Flavonoids Protect Against Cytokine-Induced Pancreatic β-Cell Damage Through Suppression of Nuclear Factor κB Activation

Abstract

In the past few decades, the use of natural compounds, such as flavonoids, as anti-inflammatory agents has gained much attention. Our current study focuses on the preventive effects of quercetin, apigenin, and luteolin on cytokine-induced beta-cell damage. Pancreatic beta-cells or islets were treated with cytokine mixtures in the presence or absence of flavonoids and the inhibitory effect of flavonoids against cytokine toxicity was determined. Treatment of RINm5F (RIN) rat insulinoma cells with interleukin 1beta (IL-1beta) and interferon gamma (IFN-gamma) induced cell damage. Quercetin, apigenin, and luteolin completely protected against IL-1beta- and IFN-gamma-mediated cytotoxicity in RIN cells. Incubation with quercetin, apigenin, and luteolin resulted in a significant reduction in IL-1beta- and IFN-gamma-induced nitric oxide production, a finding that correlated well with reduced levels of the inducible form of NO synthase messenger RNA and protein. The molecular mechanism by which quercetin, apigenin, and luteolin inhibited inducible NO synthase gene expression appeared to involve the inhibition of nuclear factor kappaB (NF-kappaB) activation.
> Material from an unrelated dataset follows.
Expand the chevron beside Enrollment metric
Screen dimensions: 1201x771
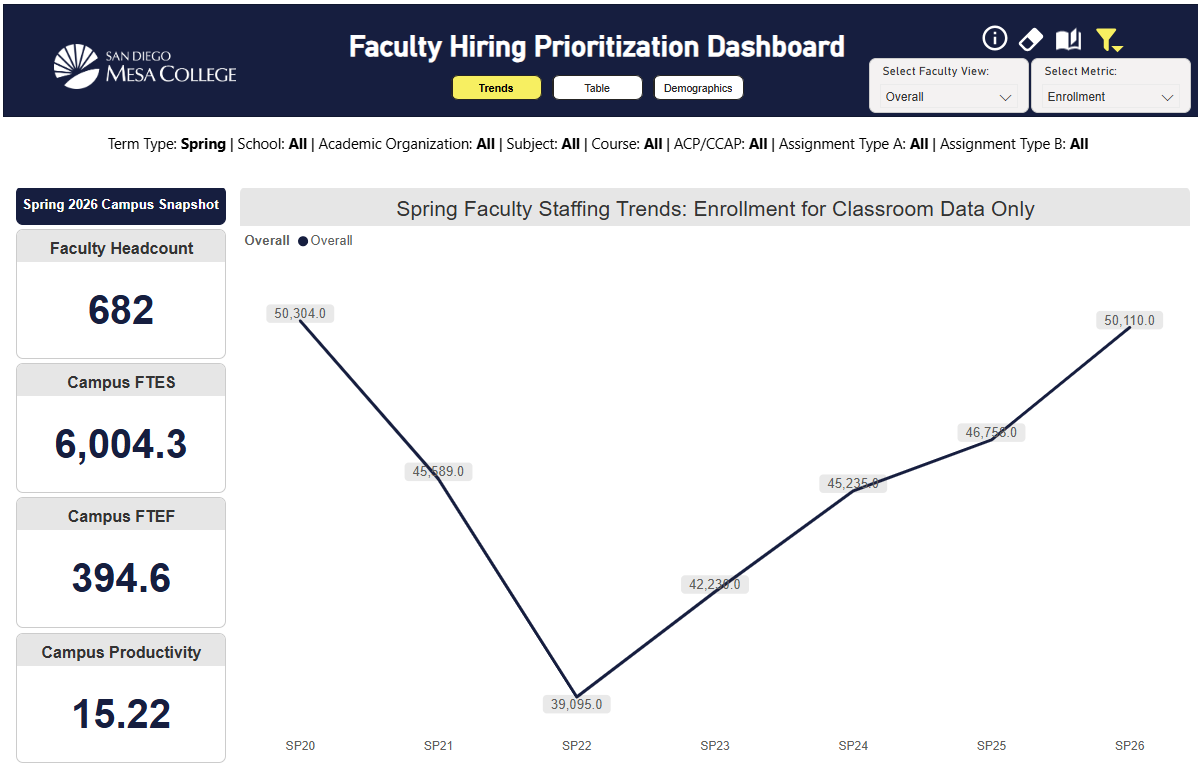1166,98
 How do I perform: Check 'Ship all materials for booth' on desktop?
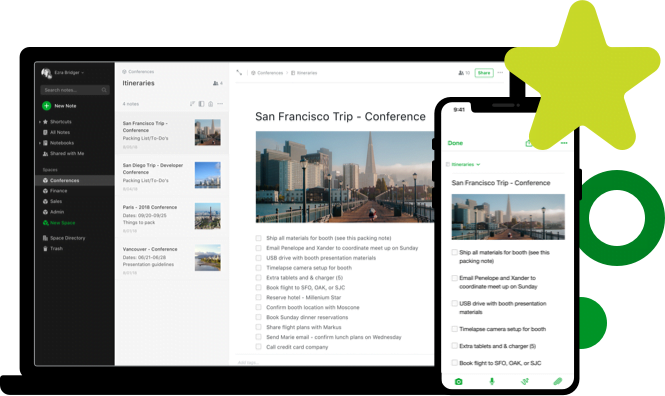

The IL-1beta- and IFN-gamma-stimulated RIN cells showed increases in NF-kappaB binding activity, p50 and p65 subunit levels in nucleus, and IkappaB alpha degradation in cytosol compared with unstimulated cells. Quercetin, apigenin, and luteolin also prevented IL-1beta- and IFN-gamma-mediated inhibition of insulin secretion. Quercetin, apigenin, and luteolin inhibited cytotoxicity in RIN cells and attenuated the decrease of glucose-stimulated insulin secretion in islets by IL-1beta and IFN-gamma.